Keller @ Large: Advocates skeptical about Kids Online Safety Act
Keller @ Large: Advocates skeptical about Kids Online Safety Act 03:05

BOSTON - What can happen to kids on social media? Fourteen-year-old Jasmine Hernandez was met with a barrage of vicious, racist bullying. "It was a lot of, like, cyberbullying with pictures of me, imposed on someone hanging on a tree or like the KKK surrounding someone burning on the cross," she told CBS News.

Jasmine missed weeks of school and spent the rest of the year in counseling. And now two senators, Connecticut Democrat Richard Blumenthal and Tennessee Republican Marsha Blackburn, have refiled a bill they hope will help protect children like Jasmine - the Kids Online Safety Act.

Their bill would give parents new ways to identify harmful behavior and report negative content and require social media companies to make it easier for minors to protect their information and disable addictive features. All aimed at dealing with fast-growing rates of depression and despair among teens, especially girls.

"Big tech is aggravating, and exacerbating, profiting from driving toxic content at kids," says Blumenthal.

But the big social media companies like TikTok say they already do what they can to police content. And even staunch advocates of better protection for kids online are skeptical of the measure.

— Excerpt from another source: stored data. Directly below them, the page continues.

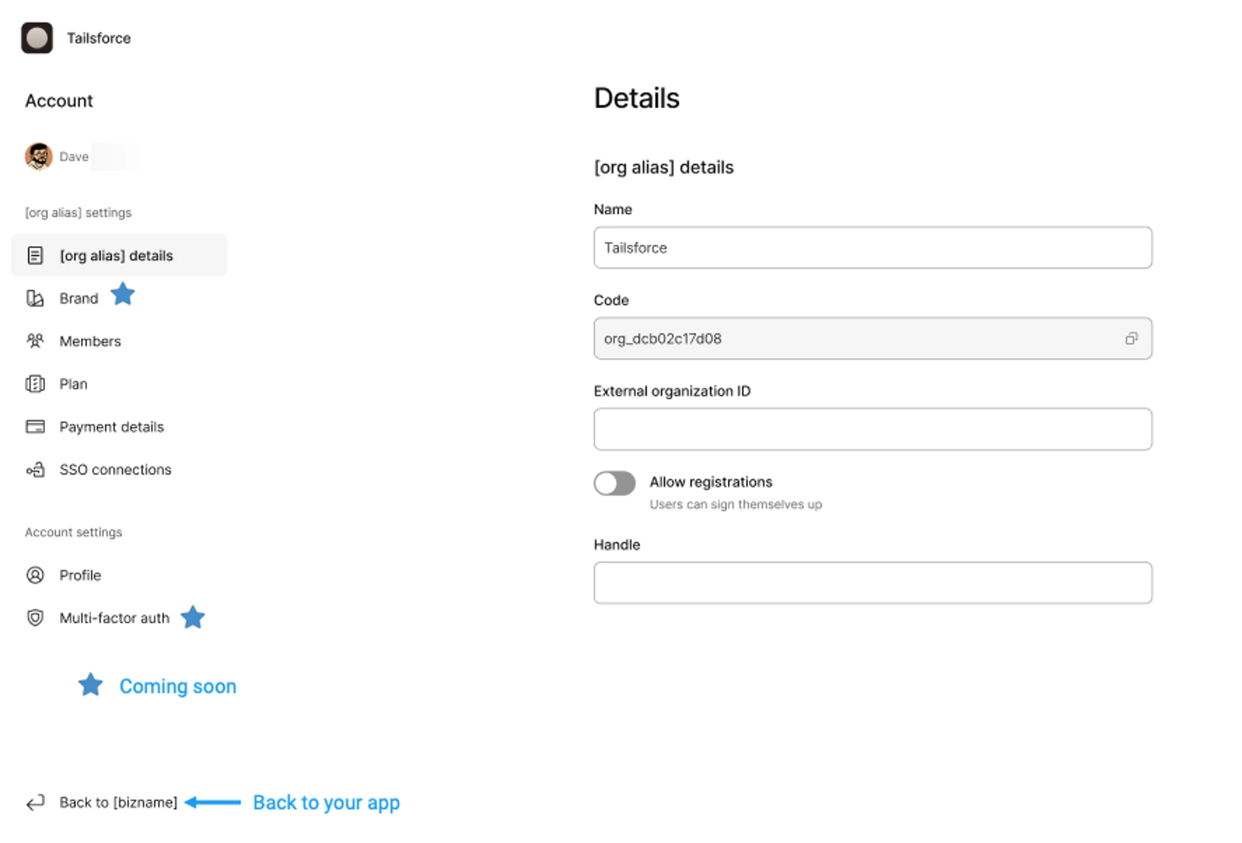Select the [org alias] details document icon
The image size is (1242, 843).
pos(36,255)
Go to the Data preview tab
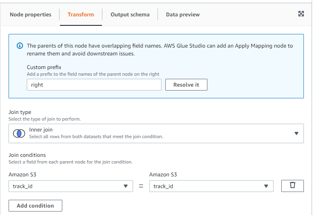Screen dimensions: 314x215 pos(182,14)
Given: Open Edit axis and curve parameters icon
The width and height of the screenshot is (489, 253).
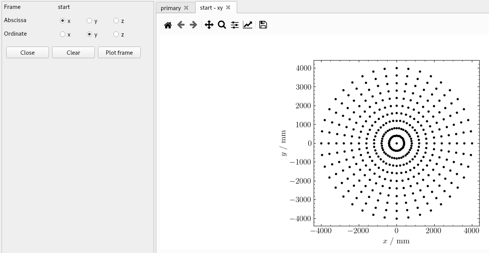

"While the issues we're talking about here are real, this legislation would actually make them worse," says Evan Greer, director of the Boston-based group Fight For The Future, who claims the bill could weed out harmful content on eating disorders and mental health while also blocking self-help material. 

"The way this provision is written, it would lead to platforms suppressing not just content that's promoting those things, but also content that is helping kids avoid those things," she says.

Meanwhile, Jasmine is left to mostly fend for herself. "I am more careful on it," she says of her social media use.

Greer's group supports a bill co-sponsored by Senator Ed Markey (D-Mass.) that would keep the tech companies hands off your teen's personal data, which is often used to spoon-feed them all sorts of dangerous garbage. It would also ban targeted advertising to kids of all ages.

But take note of what's happening - this is such a hot topic, well-meaning pols are all jumping in with their own bills, creating a jumble that could well result in nothing being done.

Great for the platforms, not so good for our kids' mental health.